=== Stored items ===

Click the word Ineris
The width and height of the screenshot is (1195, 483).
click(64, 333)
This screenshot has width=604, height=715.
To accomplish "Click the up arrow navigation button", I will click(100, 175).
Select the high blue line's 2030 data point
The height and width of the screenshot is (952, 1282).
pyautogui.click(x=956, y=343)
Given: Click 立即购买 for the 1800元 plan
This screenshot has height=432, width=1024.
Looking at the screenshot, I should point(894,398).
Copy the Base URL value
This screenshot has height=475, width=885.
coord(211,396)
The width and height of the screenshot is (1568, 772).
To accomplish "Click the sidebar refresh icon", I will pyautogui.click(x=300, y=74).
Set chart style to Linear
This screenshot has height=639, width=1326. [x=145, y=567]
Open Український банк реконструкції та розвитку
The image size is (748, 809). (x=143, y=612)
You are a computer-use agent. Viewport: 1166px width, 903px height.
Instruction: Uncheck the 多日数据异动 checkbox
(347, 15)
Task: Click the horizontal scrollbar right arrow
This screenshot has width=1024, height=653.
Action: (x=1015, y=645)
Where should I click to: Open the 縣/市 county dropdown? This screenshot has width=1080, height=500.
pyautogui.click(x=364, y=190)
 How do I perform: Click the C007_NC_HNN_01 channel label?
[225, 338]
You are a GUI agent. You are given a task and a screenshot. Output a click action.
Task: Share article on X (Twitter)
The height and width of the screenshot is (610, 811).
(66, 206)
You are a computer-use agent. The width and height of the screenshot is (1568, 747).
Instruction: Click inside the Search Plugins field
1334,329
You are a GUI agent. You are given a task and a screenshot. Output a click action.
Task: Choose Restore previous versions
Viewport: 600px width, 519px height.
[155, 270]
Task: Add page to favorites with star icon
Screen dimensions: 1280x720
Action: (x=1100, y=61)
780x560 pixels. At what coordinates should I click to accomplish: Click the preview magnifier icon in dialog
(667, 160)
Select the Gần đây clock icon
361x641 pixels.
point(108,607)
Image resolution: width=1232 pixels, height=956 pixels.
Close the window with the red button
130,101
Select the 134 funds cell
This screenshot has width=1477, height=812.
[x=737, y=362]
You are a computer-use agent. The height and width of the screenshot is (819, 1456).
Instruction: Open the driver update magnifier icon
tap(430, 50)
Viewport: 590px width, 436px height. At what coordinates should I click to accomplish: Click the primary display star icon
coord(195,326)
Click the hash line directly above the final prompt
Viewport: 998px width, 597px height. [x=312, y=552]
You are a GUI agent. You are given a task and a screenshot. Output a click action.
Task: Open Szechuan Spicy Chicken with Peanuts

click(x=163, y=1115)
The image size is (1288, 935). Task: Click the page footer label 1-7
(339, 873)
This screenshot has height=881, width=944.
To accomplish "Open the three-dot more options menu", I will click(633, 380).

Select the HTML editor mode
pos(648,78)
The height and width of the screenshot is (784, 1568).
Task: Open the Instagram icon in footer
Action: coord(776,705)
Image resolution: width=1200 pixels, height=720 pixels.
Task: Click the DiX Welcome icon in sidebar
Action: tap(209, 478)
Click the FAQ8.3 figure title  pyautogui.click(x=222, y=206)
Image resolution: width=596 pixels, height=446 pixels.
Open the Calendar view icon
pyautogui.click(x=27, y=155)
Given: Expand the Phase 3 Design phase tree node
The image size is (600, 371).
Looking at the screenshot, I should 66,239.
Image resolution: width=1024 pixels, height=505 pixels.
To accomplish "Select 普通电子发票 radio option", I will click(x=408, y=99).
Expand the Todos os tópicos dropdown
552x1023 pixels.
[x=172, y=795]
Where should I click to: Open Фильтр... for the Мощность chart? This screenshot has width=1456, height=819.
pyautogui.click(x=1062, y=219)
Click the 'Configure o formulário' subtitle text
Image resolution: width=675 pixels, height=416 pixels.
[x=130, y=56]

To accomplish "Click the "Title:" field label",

=== Activity ===
Across the entries, how many lines contain the word "computer"? State that number and nothing else.

=== Answer area ===
3